The novel’s central tension unfolds through Millie’s unsettling tenure as the Winchesters’ housemaid. Her days are dominated by the erratic Nina and Nina’s insufferably spoiled daughter, Cece. Millie finds comfort in the paycheck, the prospect of saving for a new beginning, and the quiet allure of the handsome Andrew Winchester. But the longer she remains in the house, the more convinced she becomes that something about Nina is profoundly wrong, an unsettling realization that blurs the lines between suspicion and Millie’s growing attraction toward the older, charismatic Andrew.
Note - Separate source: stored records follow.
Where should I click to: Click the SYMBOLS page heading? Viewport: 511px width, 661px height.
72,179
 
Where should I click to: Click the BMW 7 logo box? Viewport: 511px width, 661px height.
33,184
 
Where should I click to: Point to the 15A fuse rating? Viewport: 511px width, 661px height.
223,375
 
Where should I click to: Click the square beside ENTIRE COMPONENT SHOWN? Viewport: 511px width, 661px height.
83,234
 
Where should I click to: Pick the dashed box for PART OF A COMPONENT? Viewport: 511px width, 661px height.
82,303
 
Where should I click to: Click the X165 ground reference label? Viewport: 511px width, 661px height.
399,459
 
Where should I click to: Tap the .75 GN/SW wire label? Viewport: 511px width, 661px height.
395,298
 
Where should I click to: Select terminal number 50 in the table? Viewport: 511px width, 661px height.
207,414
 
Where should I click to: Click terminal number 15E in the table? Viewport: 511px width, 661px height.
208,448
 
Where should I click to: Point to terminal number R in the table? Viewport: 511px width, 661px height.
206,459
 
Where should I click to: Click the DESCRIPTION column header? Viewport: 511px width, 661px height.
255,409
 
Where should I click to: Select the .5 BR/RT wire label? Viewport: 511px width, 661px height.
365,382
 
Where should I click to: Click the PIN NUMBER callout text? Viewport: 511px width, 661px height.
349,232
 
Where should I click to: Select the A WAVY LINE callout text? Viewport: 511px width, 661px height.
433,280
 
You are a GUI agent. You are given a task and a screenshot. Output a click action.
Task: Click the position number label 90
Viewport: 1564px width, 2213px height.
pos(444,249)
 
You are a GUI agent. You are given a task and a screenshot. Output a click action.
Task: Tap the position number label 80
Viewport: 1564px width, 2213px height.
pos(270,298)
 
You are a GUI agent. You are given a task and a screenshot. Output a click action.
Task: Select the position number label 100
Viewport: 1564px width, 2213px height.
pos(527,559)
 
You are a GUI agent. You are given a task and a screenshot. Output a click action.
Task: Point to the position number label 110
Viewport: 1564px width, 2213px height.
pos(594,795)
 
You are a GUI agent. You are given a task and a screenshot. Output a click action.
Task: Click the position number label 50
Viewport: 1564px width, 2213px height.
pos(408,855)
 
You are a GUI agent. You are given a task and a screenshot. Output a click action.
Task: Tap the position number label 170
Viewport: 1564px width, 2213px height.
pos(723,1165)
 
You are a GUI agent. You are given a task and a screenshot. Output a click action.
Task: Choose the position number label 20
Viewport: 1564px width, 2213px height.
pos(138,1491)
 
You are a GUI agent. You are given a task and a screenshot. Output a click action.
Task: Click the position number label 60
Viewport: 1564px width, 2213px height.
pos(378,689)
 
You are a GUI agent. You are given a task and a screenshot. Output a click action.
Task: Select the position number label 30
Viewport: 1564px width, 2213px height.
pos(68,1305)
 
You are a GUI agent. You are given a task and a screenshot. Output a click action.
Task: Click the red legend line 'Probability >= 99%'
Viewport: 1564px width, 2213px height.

Yet pursuing that attraction could provoke Nina’s fury, a risk Millie isn’t sure she can afford to take.

Of course, the possibility of an affair between the young, attractive housemaid and the handsome master of the house is as cliché as thrillers come. But Freida McFadden layers the premise with twists about power, privilege, manipulation, and class divide, turning a basic ‘evil employer versus oppressed employee’ setup into a tense game of crime, strategy, and passion.
The last chapter finally reveals the details of the violent crime which made the unknown narrator think they would be leaving in handcuffs. All the grisly details are laid bare, the perpetrator of a murder is unmasked, and even though the reader knows somebody dies at the end, the events leading to the climax are quite unexpected.
Except for a few convenient plot holes (like how come there aren’t any CCTV cameras around a super posh locality to corroborate who was around the crime scene on a give day OR how come nobody bothers to check the victim’s phone for any evidence… OR a bunch of other things) ‘The Housemaid’ is an easy to read, bingeworthy thriller with some wicked twists. It took me only two days to read the novel, and given how I have been reading some other titles for weeks now, full praise to the author for keeping things entertaining.
The final stretch could have leaned a bit further into the madness, and a few characters might have benefited from deeper development. But adding more might also have slowed the pace. In its current form, The Housemaid moves quickly and delivers exactly what it promises – an entertainingly readable weekend thriller.
Rating: 4 on 5 stars. The Housemaid is on Kindle Unlimited.